Given passage
The TTT eval path length-sorts validation docs for batching efficiency. **Each val token is scored exactly once via `_accumulate_bpb` BEFORE any TTT update touches it** — the length-sort affects compute layout, not which-token-sees-which-model-state. Cond 4 ("single L→R pass") holds at the token level: the per-doc `chunk_offset/chunk_len` window in `_accumulate_bpb` selects each val position exactly once.

**Merged precedent**: this exact pattern (length-sorted batching for TTT) is in merged PR #77 (LoRA_TTT, 2026-03-17) — `rank_docs.sort(key=lambda d: (d[1] - 2) // chunk_size)` at `2026-03-17_LoRA_TTT/train_gpt.py:871`. Also used by the PR #1394 / PR #1797 / PR #1855 phased-TTT lineage (merged or banked).

### Section V — byte-level BPB

Canonical PR #1019 formula: `base_bytes_np[token_id] = len(piece.encode("utf-8"))` after stripping `▁`, with +1 space credit applied once via `is_boundary_token_lut`. Full val shards are scored once each; no reordering of evaluation positions.

Saved entries
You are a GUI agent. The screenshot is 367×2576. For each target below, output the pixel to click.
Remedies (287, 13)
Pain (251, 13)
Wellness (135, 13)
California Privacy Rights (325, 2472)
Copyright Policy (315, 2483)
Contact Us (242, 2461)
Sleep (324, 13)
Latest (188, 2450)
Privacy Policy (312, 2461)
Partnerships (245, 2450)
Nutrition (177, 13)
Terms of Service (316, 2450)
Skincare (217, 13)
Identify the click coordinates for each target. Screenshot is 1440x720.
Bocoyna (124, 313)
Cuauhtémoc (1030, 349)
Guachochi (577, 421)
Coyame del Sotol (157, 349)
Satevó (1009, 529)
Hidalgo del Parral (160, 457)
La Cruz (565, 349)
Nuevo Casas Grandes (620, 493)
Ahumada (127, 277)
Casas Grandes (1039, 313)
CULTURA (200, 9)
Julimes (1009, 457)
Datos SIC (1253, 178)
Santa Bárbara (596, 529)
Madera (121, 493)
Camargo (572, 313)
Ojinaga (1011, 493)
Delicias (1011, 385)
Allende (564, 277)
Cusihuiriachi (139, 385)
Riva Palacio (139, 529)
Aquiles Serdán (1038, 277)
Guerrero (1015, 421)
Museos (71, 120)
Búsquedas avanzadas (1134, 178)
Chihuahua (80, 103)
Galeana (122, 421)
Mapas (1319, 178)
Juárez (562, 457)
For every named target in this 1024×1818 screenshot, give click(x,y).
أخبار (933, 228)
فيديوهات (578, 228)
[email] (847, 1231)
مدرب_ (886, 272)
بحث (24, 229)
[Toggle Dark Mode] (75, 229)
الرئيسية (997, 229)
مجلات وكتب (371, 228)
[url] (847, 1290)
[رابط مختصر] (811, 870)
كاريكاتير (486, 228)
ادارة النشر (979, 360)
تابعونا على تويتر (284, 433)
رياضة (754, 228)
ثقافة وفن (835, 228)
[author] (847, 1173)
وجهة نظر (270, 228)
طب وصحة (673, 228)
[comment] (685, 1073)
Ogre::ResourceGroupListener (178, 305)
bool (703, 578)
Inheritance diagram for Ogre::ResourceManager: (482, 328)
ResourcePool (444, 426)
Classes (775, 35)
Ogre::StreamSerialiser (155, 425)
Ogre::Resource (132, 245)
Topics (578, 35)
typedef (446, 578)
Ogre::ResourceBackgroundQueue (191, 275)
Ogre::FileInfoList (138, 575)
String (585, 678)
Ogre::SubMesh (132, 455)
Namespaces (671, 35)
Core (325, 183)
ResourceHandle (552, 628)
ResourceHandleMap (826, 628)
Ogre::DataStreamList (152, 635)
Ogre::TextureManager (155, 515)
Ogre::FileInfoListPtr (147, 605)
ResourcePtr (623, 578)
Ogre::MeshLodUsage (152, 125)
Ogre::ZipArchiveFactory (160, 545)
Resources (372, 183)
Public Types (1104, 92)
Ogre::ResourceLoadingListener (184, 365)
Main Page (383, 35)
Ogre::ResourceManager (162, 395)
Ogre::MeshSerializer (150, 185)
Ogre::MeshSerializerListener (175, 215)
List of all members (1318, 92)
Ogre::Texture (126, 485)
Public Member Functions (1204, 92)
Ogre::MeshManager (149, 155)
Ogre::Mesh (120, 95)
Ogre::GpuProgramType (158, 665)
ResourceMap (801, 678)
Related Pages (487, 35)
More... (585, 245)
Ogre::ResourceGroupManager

Questions on the material
[1] In the TTT evaluation passage, which merged PR is named as precedent for length-sorted batching?
[2] Copy the TTT evaluation passage from "The TTT eval" to "(merged or banked).".

Response list
[1] PR #77 (LoRA_TTT, 2026-03-17).

[2]
The TTT eval path length-sorts validation docs for batching efficiency. **Each val token is scored exactly once via `_accumulate_bpb` BEFORE any TTT update touches it** — the length-sort affects compute layout, not which-token-sees-which-model-state. Cond 4 ("single L→R pass") holds at the token level: the per-doc `chunk_offset/chunk_len` window in `_accumulate_bpb` selects each val position exactly once.

**Merged precedent**: this exact pattern (length-sorted batching for TTT) is in merged PR #77 (LoRA_TTT, 2026-03-17) — `rank_docs.sort(key=lambda d: (d[1] - 2) // chunk_size)` at `2026-03-17_LoRA_TTT/train_gpt.py:871`. Also used by the PR #1394 / PR #1797 / PR #1855 phased-TTT lineage (merged or banked).